I guess with shadow atlas and clustered version, this will not be an issue anymore?

mvaligursky commented 3 years ago

That's correct, adding / removing lights will not rebuild the shaders when fully integrated (it does currently). And also you only pay for the lights that are "nearby" instead of all, for both static and dynamic lights.

Maksims commented 2 years ago

Currently, when creating lights with shadows using atlases, with profiler engine, it does not add/remove VRAM usage from for app.stats.vram.texShadow.

Also, adding new lights, it seems to generate new materials, but might not be removing old ones. app.stats.shaders.materialShaders.

mvaligursky commented 2 years ago

Currently, when creating lights with shadows using atlases, with profiler engine, it does not add/remove VRAM usage from for app.stats.vram.texShadow

I added console.log(app.stats.vram.texShadow); to clustered-spot-shadows example update loop .. and when I change the shadow atlas resolution using the slider, it updates the allocated size. How do you reproduce the issue? Internally, a normal shadow map is allocated, and that already works .. so this works as well.

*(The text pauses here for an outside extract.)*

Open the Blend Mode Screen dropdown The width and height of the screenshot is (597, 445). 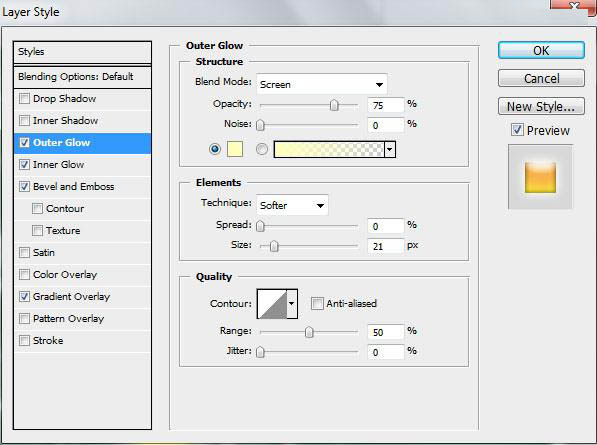click(x=322, y=85)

Note that only a single atlas is used .. there is no per-light allocation taking place. If you set atlas to be 4k x 4k, it allocates it ones and then just subdivides for the visible lights that need shadows during the frame.

Also, adding new lights, it seems to generate new materials, but might not be removing old ones

I think engine keeps all shaders around to avoid compilation should the same shader be needed at a later stage. When clustered lights are fully integrated, it will not create new shaders when lights are added though, this has not been done.